= BRIEF =
A word-for-word repetition of all the entries is needed.
(Beginning of GIVEN INFORMATION)
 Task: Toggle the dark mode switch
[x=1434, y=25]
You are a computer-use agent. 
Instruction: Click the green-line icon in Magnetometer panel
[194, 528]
(End of GIVEN INFORMATION)
= RESULT OF THIS EXERCISE =
 Task: Toggle the dark mode switch
[x=1434, y=25]
You are a computer-use agent. 
Instruction: Click the green-line icon in Magnetometer panel
[194, 528]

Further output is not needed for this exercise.